Levels, metabolism, and pharmacological activity of anandamide in CB1 cannabinoid receptor knockout mice:: Evidence for non-CB1, non-CB2 receptor-mediated actions of anandamide in mouse brain

Anandamide [arachidonylethanolamide (AEA)] appears to be an endogenous agonist of brain cannabinoid receptors (CB1), yet some of the neurobehavioral effects of this compound in mice are unaffected by a selective CB1 antagonist. We studied the levels, pharmacological actions, and degradation of AEA in transgenic mice lacking the CB1 gene.
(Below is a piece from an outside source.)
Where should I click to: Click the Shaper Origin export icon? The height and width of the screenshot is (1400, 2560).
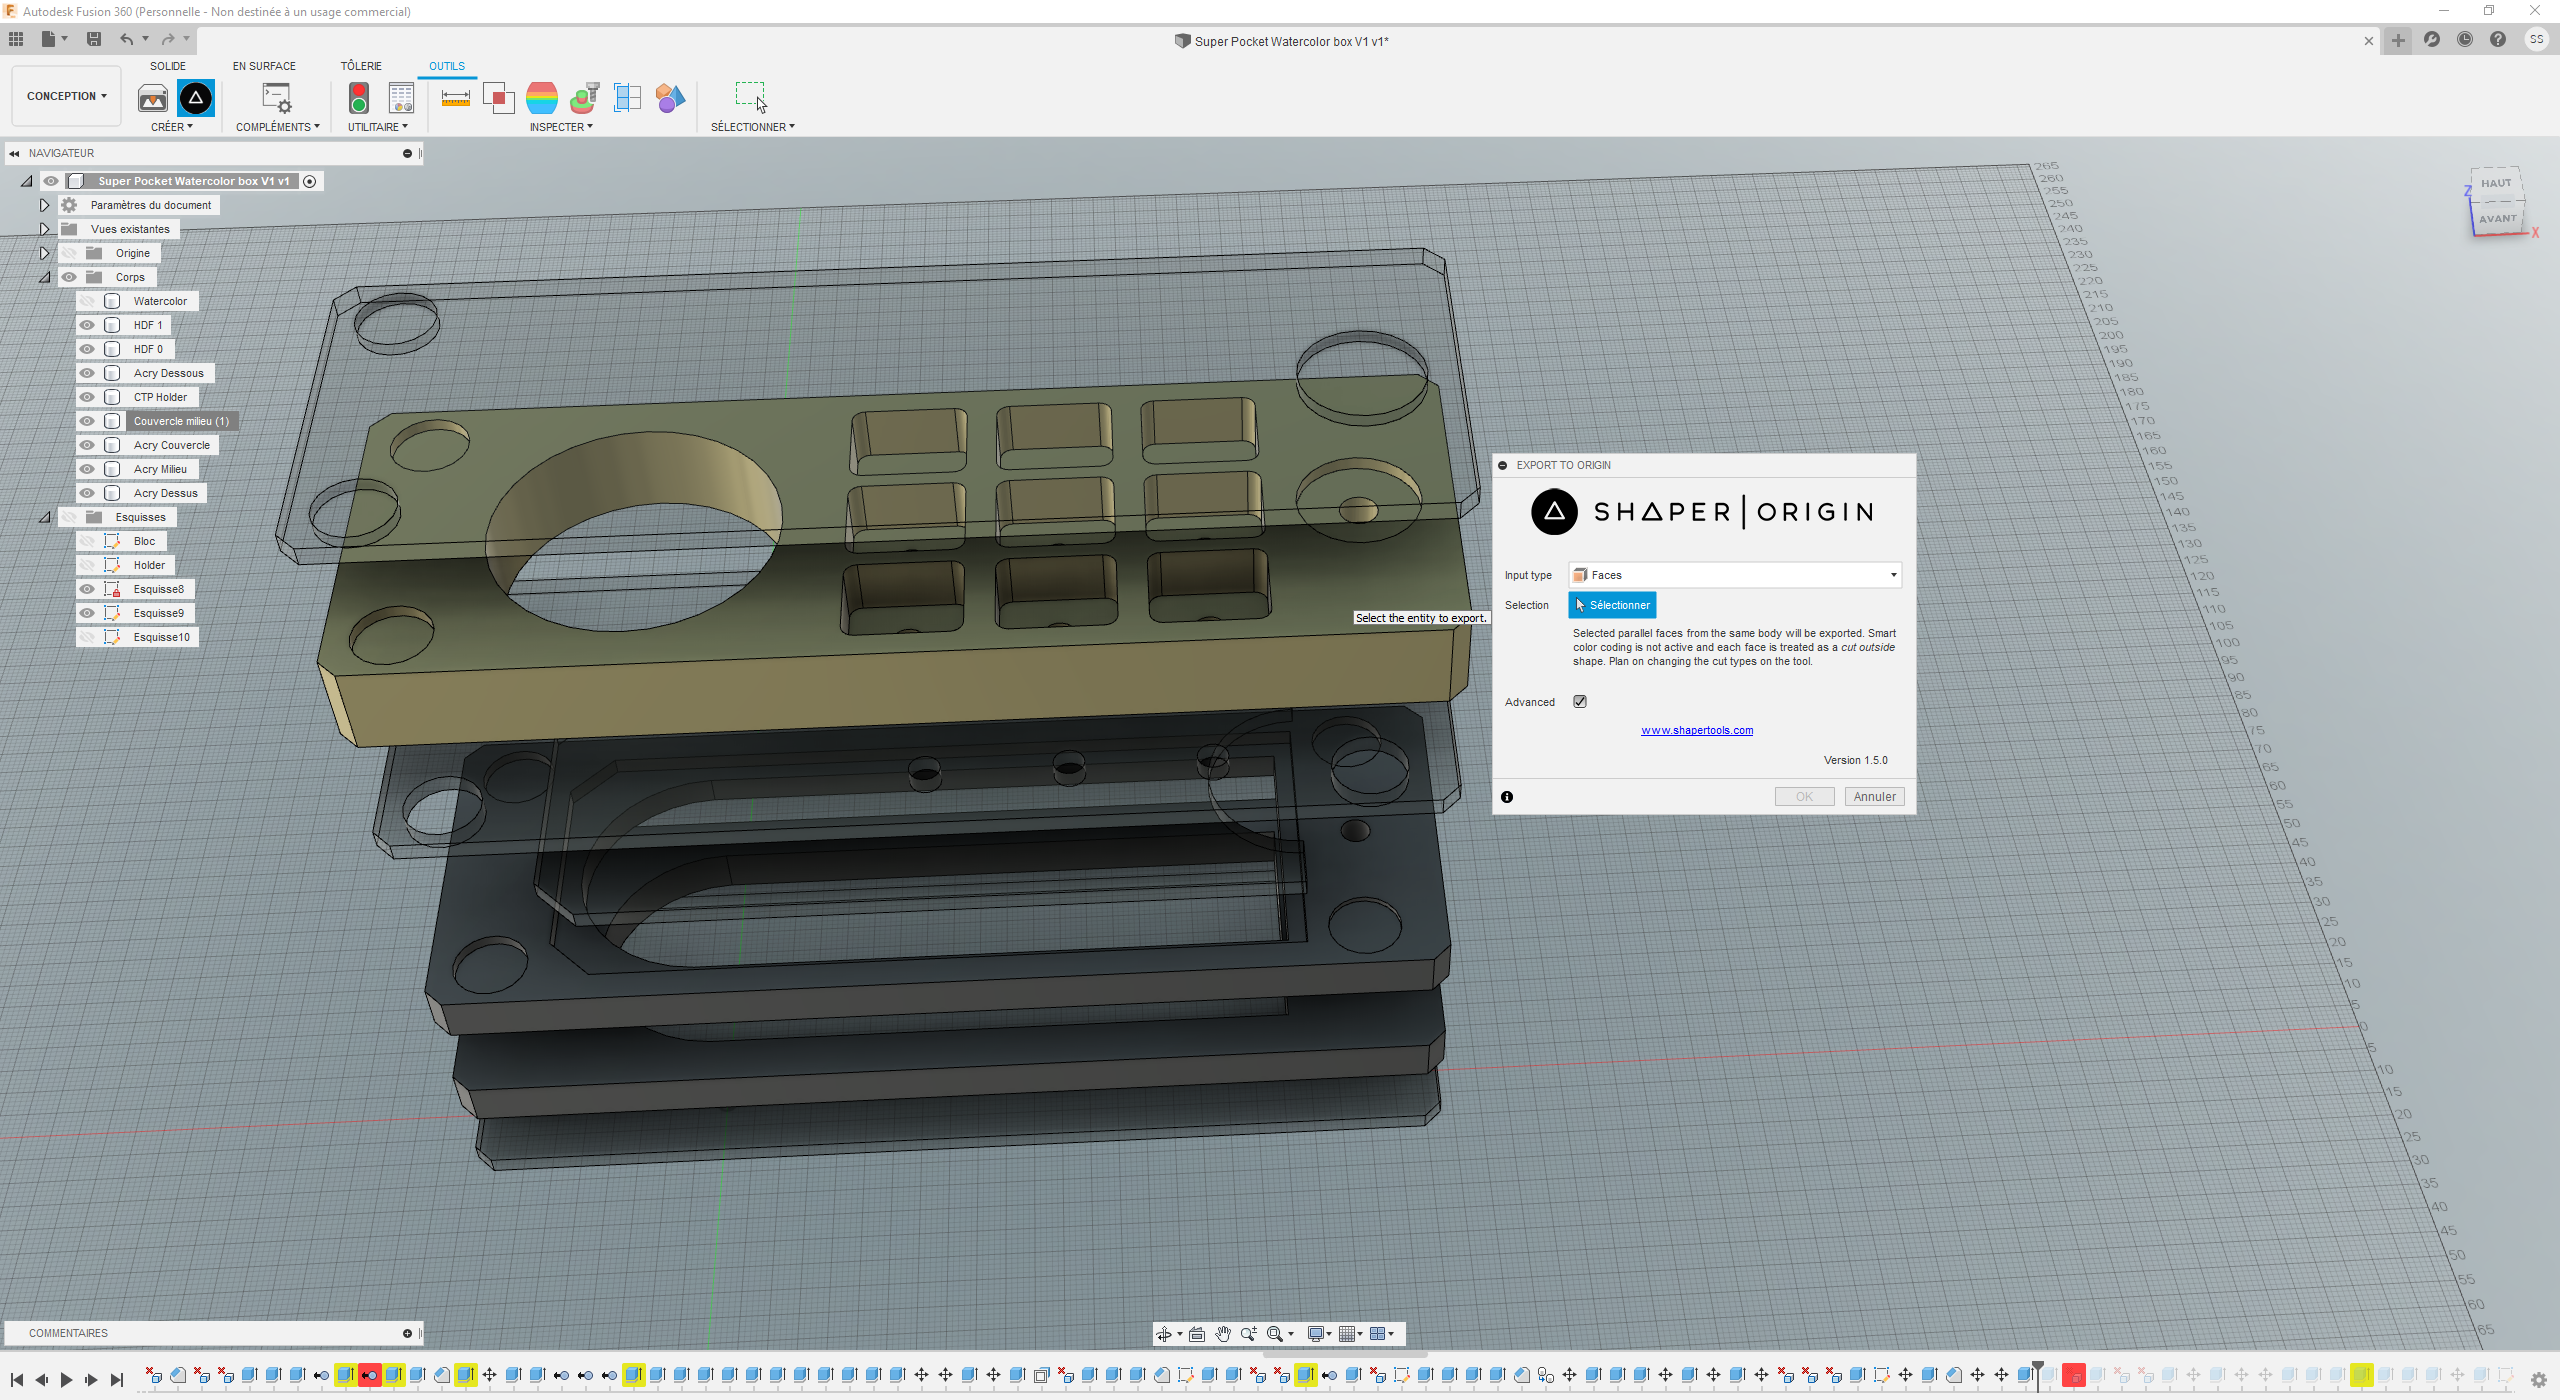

We quantified AEA and the other endocannabinoid, 2-arachidonoyl glycerol, in six brain regions and the spinal cord by isotope-dilution liquid chromatography-mass spectrometry. The distribution of endocannabinoids and their inactivating enzyme, fatty acid amide hydrolase, were found to overlap with CB1 distribution only in part. In CB1 knockout homozygotes (CB1-/-), the hippocampus and, to a lesser extent, the striatum exhibited lower AEA levers as compared with wild-type (CB1+/+) controls. These data suggest a ligand/receptor relationship between AEA and CB1 in these two brain regions, where tonic activation of the receptor may tightly regulate the biosynthesis of its endogenous ligand. 2-Arachidonoyl glycerol levels and fatty acid amide hydrolase activity were unchanged in CB1-/- with respect to CB1 +/+ mice in all regions. AEA and Delta (9)-tetrahydrocannabinol (THC) were tested In CB1-/- mice for their capability of inducing analgesia and catalepsy and decreasing spontaneous activity. The effects of AEA, unlike THC, were not decreased in CB1-/- mice. AEA, but not THC, stimulated GTP gammaS binding in brain membranes from CB1-/- mice, and this stimulation was insensitive to CB1 and CB2 antagonists. We suggest that non-CB1, non-CB2 G protein-coupled receptors might mediate in mice some of the neurobehavioral actions of AEA.